DISSENT: Justice Tom Clark argued that the Due Process Clauses of the Fifth and Fourteenth Amendments to the Constitution would apply to interrogations. There is not enough evidence to demonstrate a need to apply a new rule as the majority finds here. The second dissent written by Justice John Harlan also argues that the Due Process Clauses should apply. Justice Harlan further argues that the Fifth Amendment rule against self-incrimination was never intended to forbid any and all pressures against self-incrimination. Justice Byron White argued that there is no historical support for broadening the Fifth Amendment of the Constitution to include the rights that the majority extends in their decision.

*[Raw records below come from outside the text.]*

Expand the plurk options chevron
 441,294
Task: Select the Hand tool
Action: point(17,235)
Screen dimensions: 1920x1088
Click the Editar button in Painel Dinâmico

The majority is making new law with their holding.


DISCUSSION: The majority notes that once an individual chooses to remain silent or asks to first see an attorney, any interrogation should stop immediately. Further, the individual has the right to stop the interrogation at any time, and the government will not be allowed to argue for an exception to the notification rule. Of course, this case is the basis for the “Miranda Rights” that we all enjoy and that we have all seen and heard on TV and in the movies for years.